I'm cross-posting this from the Nerd Corner 🤓
The Department of Energy (DOE) published its latest National Transmission Needs Study (here's also the last version from a year ago). It's basically DOE's effort to identify how much more transmission (and planning) we need around the USA. Some key findings:
- The total transmission system of the contiguous United States will need to expand to 2.1 to 2.6 times the size of the 2020 system by 2050 and interregional transmission needs to grow 1.9 to 3.5 times.
- Interregional coordination to meet resource adequacy, using both existing and new transmission, can save the U.S. electricity system hundreds of billions of dollars.
- Accelerating transmission deployment beyond historical rates reduces power system CO2 emissions by 10 to 11 billion metric tons (43% to 48%) through 2050.
- More electricity demand (from electrification, data centers, AI, etc.) means more need for transmission and more emissions savings.
And in a scenario where we meet our net zero emissions by 2050 Paris commitment:
- Accelerated transmission expansion leads to national electricity system cost savings of $270–490 billion through 2050.
- Approximately $1.60 to $1.80 is saved for every dollar spent on transmission.
- And again, more electricity demand means more benefits from transmission expansion.
- In this case our transmission system expands 2.4 to 3.5 times between 2020 and 2050.
- Future inter-regional transfer capacities for many regions exceed 30% of the region’s peak demand and total interregional transfer capacity increases to 2.6 to 4.6 times the 2020 capacity by 2050.
- Constraining transmission growth results in higher cost portfolios with more nuclear generation, hydrogen, and carbon capture capacity required.
So basically we're going to need to more than double our existing transmission capacity by 2050, and to reach net zero probably triple it.

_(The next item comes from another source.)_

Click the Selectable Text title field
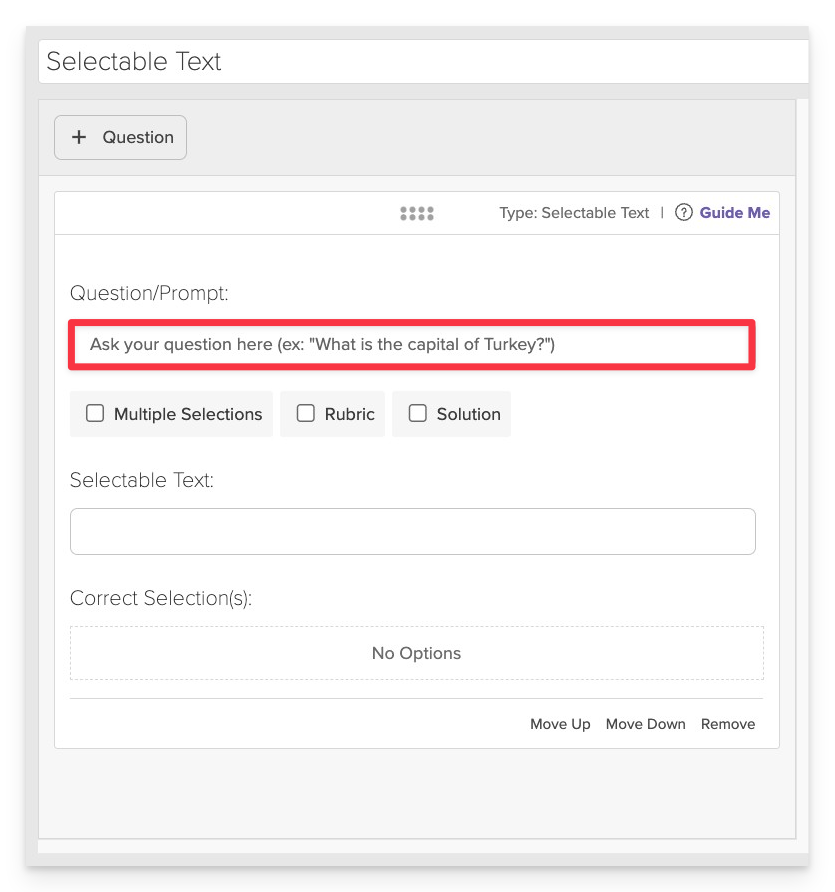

Inter-regional transmission capacity will similarly need to at least double and maybe more than quadruple by 2050. The more transmission we can build, the easier and cheaper it will be to deploy clean energy and reduce climate and air pollution. If we're too slow to build out our transmission system, we'll have to rely on more expensive solutions to curb emissions.

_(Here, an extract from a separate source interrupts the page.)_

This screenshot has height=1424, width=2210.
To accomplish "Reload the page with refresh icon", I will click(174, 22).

It also shows that the BIG WIRES target of reaching around 30% of peak demand inter-regional transfer capacity is a good one, and many regions should try to exceed that number.
Most importantly, it shows that as we've been saying, the transmission provisions in the Energy Permitting Reform Act are very good and important in meeting our climate commitments and saving money! 🤓
One other point worth making, noted in this report:
Peaking power plant capacity could be reduced by 68 GW by 2041 relative to a restricted transmission future, reducing pollution that disproportionately impacts disadvantaged communities across the country.
In other words, if we can build more transmission lines, we can connect more clean power to the grid and rely less on natural gas ‘peaker’ plants that produce relatively high pollution, and that are located disproportionately near historically disadvantaged communities. That means the Energy Permitting Reform Act would significantly improve environmental health and justice in these historically disadvantaged communities 🤓
@Dana Nuccitelli thank you as always for the amazing work you do to identify pertinent new information and present it to us in a format we can digest and understand! This report is highly pertinent to my state right now, and will be useful to share with our members, other groups working in the energy space, and grasstops leaders. CCL staff providing volunteers with this type of information really helps our “brand”.